* [Entries]
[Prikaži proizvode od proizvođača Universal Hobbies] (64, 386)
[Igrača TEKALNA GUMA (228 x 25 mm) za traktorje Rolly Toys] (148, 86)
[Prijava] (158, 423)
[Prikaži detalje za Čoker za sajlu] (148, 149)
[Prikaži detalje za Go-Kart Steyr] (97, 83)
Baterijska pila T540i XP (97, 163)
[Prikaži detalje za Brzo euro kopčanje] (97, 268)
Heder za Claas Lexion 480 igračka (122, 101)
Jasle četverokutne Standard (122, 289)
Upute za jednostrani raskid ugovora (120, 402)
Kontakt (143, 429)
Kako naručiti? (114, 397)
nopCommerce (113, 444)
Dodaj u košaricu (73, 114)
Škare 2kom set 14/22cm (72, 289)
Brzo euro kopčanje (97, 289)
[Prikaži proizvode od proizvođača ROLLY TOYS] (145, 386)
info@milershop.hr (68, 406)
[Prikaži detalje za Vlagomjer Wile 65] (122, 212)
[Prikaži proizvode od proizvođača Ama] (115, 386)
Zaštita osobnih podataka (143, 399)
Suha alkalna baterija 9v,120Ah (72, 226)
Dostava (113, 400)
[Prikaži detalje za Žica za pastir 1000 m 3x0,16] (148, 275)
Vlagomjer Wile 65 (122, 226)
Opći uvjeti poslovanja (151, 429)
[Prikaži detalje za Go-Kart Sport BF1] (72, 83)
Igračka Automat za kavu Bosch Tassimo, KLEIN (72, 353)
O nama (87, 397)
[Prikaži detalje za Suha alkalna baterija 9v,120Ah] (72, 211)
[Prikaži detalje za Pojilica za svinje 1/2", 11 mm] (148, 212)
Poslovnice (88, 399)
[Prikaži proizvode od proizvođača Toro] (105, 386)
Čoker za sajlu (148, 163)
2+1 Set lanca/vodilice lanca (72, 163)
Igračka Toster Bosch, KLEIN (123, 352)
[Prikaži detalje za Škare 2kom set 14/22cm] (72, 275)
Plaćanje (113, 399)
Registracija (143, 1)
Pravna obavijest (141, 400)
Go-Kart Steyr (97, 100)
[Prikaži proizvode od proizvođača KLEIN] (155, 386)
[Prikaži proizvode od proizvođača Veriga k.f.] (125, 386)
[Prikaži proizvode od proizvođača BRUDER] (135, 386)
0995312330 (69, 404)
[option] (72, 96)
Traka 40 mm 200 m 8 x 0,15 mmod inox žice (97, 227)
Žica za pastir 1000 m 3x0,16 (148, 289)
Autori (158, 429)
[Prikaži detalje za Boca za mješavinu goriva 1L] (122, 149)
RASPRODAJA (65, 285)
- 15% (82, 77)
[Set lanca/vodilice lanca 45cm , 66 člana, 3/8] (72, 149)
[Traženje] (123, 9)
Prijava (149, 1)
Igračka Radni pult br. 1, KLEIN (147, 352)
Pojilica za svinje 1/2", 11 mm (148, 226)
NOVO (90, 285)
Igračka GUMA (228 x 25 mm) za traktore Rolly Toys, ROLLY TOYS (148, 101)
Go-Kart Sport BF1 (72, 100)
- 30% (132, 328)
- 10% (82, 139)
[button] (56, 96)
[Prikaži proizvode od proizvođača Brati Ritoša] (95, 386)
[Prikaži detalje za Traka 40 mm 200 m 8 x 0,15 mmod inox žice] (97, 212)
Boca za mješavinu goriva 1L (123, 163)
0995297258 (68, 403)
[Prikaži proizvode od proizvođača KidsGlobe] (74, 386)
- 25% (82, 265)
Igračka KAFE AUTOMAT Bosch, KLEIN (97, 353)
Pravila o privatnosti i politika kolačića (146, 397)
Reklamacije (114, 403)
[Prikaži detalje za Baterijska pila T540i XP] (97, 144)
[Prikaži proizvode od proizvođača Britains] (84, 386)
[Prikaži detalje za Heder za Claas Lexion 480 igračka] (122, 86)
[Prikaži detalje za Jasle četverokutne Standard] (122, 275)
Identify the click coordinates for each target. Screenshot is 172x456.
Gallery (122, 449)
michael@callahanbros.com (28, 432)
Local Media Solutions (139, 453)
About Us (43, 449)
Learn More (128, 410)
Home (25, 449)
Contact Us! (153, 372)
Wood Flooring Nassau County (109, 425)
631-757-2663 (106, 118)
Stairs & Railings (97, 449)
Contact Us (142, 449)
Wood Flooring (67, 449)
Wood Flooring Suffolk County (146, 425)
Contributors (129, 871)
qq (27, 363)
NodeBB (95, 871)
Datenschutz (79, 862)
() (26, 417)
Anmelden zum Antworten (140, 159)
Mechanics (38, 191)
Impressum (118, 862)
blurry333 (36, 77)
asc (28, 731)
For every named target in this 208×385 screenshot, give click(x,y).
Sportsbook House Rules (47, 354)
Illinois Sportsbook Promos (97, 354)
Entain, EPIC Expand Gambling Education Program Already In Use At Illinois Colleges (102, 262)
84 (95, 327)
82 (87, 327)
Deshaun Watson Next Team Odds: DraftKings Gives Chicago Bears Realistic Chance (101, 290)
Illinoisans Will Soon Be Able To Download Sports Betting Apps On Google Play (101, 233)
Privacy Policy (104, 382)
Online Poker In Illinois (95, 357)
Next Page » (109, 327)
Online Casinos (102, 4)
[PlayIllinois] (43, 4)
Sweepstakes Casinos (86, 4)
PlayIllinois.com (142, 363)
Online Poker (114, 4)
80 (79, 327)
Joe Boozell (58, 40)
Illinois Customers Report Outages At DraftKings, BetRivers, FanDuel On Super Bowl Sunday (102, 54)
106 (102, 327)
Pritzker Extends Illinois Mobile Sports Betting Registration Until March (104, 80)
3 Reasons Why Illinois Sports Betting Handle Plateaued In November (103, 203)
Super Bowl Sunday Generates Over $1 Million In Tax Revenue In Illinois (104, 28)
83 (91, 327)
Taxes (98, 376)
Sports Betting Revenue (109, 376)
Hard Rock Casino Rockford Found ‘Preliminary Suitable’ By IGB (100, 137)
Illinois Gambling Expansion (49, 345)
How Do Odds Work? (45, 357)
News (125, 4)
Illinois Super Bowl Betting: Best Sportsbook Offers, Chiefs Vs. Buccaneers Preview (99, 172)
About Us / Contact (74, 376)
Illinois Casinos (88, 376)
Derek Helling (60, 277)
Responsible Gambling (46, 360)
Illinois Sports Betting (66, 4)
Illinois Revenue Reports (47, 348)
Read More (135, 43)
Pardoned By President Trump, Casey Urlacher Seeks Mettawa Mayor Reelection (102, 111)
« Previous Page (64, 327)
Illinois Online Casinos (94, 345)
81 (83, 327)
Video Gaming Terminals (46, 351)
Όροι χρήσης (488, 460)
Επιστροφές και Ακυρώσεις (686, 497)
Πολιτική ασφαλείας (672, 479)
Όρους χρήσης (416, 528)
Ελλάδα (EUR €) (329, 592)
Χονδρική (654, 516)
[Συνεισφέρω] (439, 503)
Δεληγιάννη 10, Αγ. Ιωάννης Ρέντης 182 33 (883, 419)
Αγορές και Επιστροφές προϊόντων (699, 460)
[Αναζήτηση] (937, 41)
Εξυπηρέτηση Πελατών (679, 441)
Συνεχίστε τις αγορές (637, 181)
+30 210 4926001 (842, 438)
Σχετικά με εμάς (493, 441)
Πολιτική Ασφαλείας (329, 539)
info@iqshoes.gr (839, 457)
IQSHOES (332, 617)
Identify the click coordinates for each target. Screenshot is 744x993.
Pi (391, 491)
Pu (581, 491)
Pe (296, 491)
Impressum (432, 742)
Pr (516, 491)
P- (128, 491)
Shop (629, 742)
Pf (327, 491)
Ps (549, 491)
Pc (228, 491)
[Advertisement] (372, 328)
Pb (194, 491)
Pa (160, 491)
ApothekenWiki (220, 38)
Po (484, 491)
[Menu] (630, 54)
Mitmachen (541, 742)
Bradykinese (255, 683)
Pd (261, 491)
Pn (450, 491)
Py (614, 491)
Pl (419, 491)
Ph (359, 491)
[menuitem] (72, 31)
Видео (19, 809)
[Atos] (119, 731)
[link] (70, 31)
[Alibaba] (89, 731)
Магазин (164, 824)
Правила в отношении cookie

* [Short problem] Copy the material again from the line that has "Dostava (113, 400)" through the line that has "O nama (87, 397)", changing "Bosch" to "Siemens" and leaving everything else unchanged.

* [Expected output]
Dostava (113, 400)
[Prikaži detalje za Žica za pastir 1000 m 3x0,16] (148, 275)
Vlagomjer Wile 65 (122, 226)
Opći uvjeti poslovanja (151, 429)
[Prikaži detalje za Go-Kart Sport BF1] (72, 83)
Igračka Automat za kavu Siemens Tassimo, KLEIN (72, 353)
O nama (87, 397)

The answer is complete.